Она завопила, и резко затрещала лестница - мать лезла наверх. Он сжался сильнее.
- Заплачу. Обещаю.
- Никто не получал достаточно, Рент. Останешься, и с тобой будет так же. А я не хочу. Не хочу. Лежи у себя, да. Знай, я люблю тебя всем сердцем. И сейчас пойду и широко перережу себе горло.
Он, кажется, зарыдал, хотя никогда еще не издавал такого звука и не вполне понимал, что он значит; но внезапно движение охватило его тело, он метнулся мимо нее, комкая одеяло, скользнул через край люка. Рост его более чем равнялся высоте лестницы.

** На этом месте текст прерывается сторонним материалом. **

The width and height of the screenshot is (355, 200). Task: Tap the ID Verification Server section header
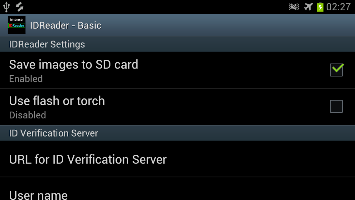tap(178, 133)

Бег к двери. - Не надо! - вопил он, не смея взглянуть. - Не надо!
Потом он бежал по главной улице к полосе гравийного пляжа - и там были животные, выходили из воды. Вроде мелких лошадок, но с рогами. Много. Они разбегались перед ним, а он брел, чуя запах сырых шкур, видя плюмажи дыхания в холодном воздухе и пар над спинами.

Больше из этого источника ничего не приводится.